### WHAT TO PRODUCE:
Return all lines from the listing below in which the string "agent" occurs.

### RECORDS TO PROCESS:

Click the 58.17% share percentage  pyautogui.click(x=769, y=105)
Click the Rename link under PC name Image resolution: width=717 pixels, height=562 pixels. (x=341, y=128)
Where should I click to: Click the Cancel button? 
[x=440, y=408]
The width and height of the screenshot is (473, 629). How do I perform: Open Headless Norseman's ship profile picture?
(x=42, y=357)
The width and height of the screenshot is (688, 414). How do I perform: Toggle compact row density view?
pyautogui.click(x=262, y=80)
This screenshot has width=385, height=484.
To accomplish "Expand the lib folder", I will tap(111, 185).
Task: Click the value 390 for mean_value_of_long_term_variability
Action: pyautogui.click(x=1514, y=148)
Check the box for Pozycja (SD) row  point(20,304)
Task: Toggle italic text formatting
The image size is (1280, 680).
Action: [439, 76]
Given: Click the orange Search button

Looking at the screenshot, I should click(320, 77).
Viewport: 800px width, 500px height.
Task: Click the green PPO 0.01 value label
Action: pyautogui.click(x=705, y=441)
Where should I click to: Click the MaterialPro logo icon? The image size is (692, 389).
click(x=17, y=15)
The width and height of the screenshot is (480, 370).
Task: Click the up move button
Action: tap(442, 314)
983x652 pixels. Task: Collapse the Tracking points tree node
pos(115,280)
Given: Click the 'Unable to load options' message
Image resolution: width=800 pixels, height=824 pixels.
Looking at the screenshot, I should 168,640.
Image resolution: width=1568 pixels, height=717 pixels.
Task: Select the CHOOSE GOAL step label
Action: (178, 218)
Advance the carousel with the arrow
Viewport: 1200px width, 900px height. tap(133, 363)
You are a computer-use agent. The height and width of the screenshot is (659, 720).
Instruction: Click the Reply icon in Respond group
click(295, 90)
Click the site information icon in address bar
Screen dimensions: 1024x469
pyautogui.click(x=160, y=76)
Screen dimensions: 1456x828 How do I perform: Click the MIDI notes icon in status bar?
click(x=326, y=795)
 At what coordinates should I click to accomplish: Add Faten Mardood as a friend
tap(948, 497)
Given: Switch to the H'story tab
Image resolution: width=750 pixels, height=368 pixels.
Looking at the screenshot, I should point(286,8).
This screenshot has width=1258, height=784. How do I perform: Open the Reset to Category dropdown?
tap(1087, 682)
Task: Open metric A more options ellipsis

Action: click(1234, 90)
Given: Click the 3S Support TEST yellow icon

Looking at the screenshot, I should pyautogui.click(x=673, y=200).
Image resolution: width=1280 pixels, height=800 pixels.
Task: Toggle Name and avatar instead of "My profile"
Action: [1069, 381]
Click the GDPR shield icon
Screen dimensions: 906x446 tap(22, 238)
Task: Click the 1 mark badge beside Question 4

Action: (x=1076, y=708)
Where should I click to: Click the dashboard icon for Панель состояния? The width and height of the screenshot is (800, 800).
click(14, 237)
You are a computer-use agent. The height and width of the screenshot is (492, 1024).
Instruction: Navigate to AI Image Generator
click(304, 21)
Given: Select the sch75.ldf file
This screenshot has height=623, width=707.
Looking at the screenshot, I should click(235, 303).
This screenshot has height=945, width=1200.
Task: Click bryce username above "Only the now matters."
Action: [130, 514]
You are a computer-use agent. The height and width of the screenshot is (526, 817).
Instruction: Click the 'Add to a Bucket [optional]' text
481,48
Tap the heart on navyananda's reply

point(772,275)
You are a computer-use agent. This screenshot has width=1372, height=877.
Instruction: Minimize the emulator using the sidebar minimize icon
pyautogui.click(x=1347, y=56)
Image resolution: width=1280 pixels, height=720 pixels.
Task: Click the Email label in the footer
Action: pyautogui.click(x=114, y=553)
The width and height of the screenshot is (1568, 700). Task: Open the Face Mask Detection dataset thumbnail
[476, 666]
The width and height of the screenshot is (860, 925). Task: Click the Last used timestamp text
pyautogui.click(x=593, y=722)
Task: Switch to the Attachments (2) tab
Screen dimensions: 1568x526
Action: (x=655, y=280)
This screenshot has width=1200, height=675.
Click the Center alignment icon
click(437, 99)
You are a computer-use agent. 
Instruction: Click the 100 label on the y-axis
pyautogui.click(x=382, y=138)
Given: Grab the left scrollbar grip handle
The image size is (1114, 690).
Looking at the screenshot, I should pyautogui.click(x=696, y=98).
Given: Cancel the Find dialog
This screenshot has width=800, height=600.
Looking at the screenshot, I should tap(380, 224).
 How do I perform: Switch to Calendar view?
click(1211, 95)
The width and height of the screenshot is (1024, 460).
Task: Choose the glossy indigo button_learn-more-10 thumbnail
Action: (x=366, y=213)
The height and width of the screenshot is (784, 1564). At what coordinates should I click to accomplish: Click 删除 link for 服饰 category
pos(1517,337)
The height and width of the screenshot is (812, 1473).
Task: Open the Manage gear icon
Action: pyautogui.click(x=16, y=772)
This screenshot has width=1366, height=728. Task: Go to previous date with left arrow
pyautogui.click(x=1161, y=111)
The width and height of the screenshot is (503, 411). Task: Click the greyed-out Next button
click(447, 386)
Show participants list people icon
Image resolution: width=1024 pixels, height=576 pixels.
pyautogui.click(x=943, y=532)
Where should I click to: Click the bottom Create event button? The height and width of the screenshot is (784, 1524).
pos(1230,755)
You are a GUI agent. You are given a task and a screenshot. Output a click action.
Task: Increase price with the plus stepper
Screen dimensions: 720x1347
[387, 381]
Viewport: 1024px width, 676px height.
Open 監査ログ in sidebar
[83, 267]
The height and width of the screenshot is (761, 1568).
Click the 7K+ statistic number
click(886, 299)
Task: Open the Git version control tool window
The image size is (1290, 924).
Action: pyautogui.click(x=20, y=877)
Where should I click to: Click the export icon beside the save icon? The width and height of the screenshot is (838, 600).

### YOUR RESPONSE:
You are a computer-use agent. The height and width of the screenshot is (659, 720).
You are a computer-use agent. The height and width of the screenshot is (492, 1024).
You are a computer-use agent. The height and width of the screenshot is (526, 817).
You are a computer-use agent. This screenshot has width=1372, height=877.
You are a computer-use agent. 
You are a GUI agent. You are given a task and a screenshot. Output a click action.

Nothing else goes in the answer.